Werner Herzog no sólo es un gran director. Es, esencialmente, una persona curiosa que además sabe preguntar y eso, sobre todo en el terreno del documental, es una de las condiciones fundamentales para que las historias o temas que elige resulten apasionantes.
No creo que Lo and Behold, Reveries of the Connected World se ubique entre los mejores trabajos de no ficción de su larga trayectoria pero, aun cuando su estructura sea más convencional que en otras oportunidades (recurre básicamente a testimonios a cámara de expertos en distintas áreas de la tecnología o en el análisis del impacto de las mismas en la dinámica social, así como de víctimas del uso indiscriminado de los nuevos dispositivos y servicios), la película nunca deja de ser atrapante y, en muchos pasajes, fascinante.
En el arranque Herzog reconstruye los inicios de Internet y para ello va hasta la UCLA de California donde, en un pequeño salón y con una máquina que hoy parece prehistórica, se inició el 29 de octubre de 1969 una de las revoluciones más importantes de la humanidad. Aquellos pioneros como Leonard Kleinrock y Bob Kahn ofrecen una mirada valiosa sobre cómo soñaron ese invento (incluso con errores) y en lo que se ha convertido hoy gracias a la creatividad (y a la maldad) del hombre.
Dividida en 10 episodios y con 30 entrevistas, Lo and Behold, Reveries of the Connected World -un trabajo más apocalíptico que laudatorio sobre la tecnología- expone, a través de la explicación de la astrónoma Lucianne Walkowicz, la posibilidad concreta de que una erupción solar haga caer Internet y, con ello, ponga en serio riesgo la supervivencia humana, cada vez más dependiente de la interconectividad.
La película también muestra la vulnerabilidad de la red y de las personas (interesante el testimonio del mítico hacker Kevin Mitnick), así como los descubrimientos de innovadores y visionarios (hoy convertidos en multimillonarios) como Elon Musk. La posibilidad de enviar personas a Marte y estar conectados fácilmente con ellas (el propio Herzog se propone como integrante de una misión al planeta rojo con cámara en mano) ocupa otro de los capítulos. Los cambios morales producto de cambios tan vertiginosos, las profundas diferencias generacionales y los riesgos de la inteligencia artificial son otras cuestiones que Herzog y sus entrevistados analizan con inteligencia.
Entre los segmentos más interesantes están aquellos que reflejan a las víctimas de la tecnología.

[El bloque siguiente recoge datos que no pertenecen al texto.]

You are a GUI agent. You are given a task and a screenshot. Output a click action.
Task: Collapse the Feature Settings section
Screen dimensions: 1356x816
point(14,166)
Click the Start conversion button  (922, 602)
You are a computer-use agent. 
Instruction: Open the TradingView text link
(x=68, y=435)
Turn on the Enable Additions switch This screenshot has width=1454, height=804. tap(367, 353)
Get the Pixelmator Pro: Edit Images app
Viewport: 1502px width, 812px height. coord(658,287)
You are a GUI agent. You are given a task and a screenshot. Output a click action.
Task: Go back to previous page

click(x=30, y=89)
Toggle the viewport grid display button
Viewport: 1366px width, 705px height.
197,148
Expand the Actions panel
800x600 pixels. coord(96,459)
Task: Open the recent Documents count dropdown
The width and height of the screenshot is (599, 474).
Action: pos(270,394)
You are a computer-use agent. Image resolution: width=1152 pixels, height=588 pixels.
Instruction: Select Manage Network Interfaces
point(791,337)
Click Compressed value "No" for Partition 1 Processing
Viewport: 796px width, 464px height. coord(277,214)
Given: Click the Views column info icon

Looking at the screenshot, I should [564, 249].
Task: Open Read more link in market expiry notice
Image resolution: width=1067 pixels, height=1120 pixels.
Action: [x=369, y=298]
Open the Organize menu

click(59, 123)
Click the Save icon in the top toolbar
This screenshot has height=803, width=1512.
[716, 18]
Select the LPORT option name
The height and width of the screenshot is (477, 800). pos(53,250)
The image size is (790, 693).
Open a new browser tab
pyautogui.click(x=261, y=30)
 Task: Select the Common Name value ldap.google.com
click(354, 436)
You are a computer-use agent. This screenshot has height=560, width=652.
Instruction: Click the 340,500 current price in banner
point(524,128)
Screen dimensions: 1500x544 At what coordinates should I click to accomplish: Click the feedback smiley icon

Por ejemplo, los adictos a Internet que han perdido casi todo contacto con el mundo real (han dejado de bañarse, de comer y han puesto en riesgo su vida y la de sus seres queridos); o los habitantes de la comunidad de Green Bank, en West Virginia, que se han refugiado allí por ser uno de los pocos lugares sin antenas de celulares que afecta a quienes tienen sensibilidades especiales frente a las emisiones electromagnéticas. Ese pueblo, al rodear al gigantesco y fundamental telescopio Robert C. Byrd, no puede estar “contaminado” por señales externas y, por eso, se ha convertido (un poco como los personajes de A salvo, de Todd Haynes) en el lugar favorito para aquellos que reniegan de toda presencia tecnológica. Otro de los pequeños grandes hallazgos de ese buceador de historias y excelso narrador que es el infatigable Werner Herzog.